Realizing she will be bereft of family if she stays, Mia leans heavily towards not staying: accepting death and joining her love ones. She resolves the situation within herself and chooses. Yet, she doesn't know how to do it. How to let go, or even how to dig her heels in and stay for that matter. She can't walk through walls or float. No one can see or hear her. She is stuck and watches and listens and thinks and remembers.
Two powerful moments stand out. Her grandfather, her father's dad, who has just lost his son, daughter-in-law, and grandson, weeps onto her and whispers into her ear that it is ok if she wants to go. He understands. He doesn't like it, but he understands.
Second, Mia's love, Adam, also a musician, finally overcomes a series of obstacles and reaches her side. He too whispers a message in her ear, "I'll let you go. If you stay." Meaning, he won't resist her accepting the scholarship to Julliard or anything else life presents her with.
The recurring theme that people on the verge of death can hear their loves one speak to them, and need it, is interesting. All of the nurses in the story seem to know and believe that Mia can hear, and she can also choose. She can choose if she goes or if she stays. It conjures up memories of our own family members who have passed; it made me pause and wonder if they really could truly hear and feel it.
Set to come out as a film starring Dakota Fanning, I hope young adults read the book. It rings true to the young adults I know; for as dramatic as the plot is, it isn't overdone. I liked the story more than finding myself connected to Mia or her boyfriend Adam. The book reminds why I love story telling in its many forms and formats.
The author Gayle Forman writes best when she is writing about the disconnect which occurs within families or friendships. There are several great moments of rough patches withing friendships or family relationships, and these ring so true.
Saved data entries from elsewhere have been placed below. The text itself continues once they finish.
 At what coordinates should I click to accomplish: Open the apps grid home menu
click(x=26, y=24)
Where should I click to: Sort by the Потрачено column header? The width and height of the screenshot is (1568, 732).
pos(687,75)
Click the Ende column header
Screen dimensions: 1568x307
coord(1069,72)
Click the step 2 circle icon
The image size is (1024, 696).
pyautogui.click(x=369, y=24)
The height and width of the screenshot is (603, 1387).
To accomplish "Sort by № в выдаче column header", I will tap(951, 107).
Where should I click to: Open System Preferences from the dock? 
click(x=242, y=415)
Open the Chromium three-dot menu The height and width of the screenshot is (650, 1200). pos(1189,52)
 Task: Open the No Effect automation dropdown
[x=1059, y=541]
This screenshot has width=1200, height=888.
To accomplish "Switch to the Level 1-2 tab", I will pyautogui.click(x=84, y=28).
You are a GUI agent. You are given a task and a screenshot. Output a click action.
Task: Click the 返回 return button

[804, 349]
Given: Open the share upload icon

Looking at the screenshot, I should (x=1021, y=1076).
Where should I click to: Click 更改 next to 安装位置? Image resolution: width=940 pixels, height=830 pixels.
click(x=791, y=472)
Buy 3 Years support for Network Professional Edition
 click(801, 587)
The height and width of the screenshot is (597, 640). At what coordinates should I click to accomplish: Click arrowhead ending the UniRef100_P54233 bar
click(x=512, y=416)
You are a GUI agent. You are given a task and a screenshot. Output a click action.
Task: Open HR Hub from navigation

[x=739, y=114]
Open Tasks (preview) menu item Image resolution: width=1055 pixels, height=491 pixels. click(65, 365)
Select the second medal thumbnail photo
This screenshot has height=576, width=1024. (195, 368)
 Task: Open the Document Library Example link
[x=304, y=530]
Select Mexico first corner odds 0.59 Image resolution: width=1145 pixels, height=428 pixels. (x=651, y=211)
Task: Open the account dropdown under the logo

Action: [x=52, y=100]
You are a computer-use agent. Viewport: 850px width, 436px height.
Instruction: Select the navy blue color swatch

How they start, and how they resolve themselves.
I enjoyed the moment between Mia and her grandfather when she calls him out on the fact the he never goes to any of her dad's shows (also a musician):
I've got bad ears. From the war. The noise hurts...I'll admit, I don't much care for all that electric guitar. Not my cup of tea. But I still admired the music. The words, especially. When he was about your age, your father used to come up with these great stories...You ever listen carefully to the things he says?To which Mia explains to us:
I shook my head, suddenly ashamed. I hadn't ever realized that Dad wrote lyrics...But I had seen him sit at the kitchen table with a guitar and a notepad a hundred times. I'd just never put it together.To borrow from grandpa, I admire the music [of the story], but it is the power of the spoken word between people, what people say to one another here, which makes this book special.
Encourage a young adult to pick it up.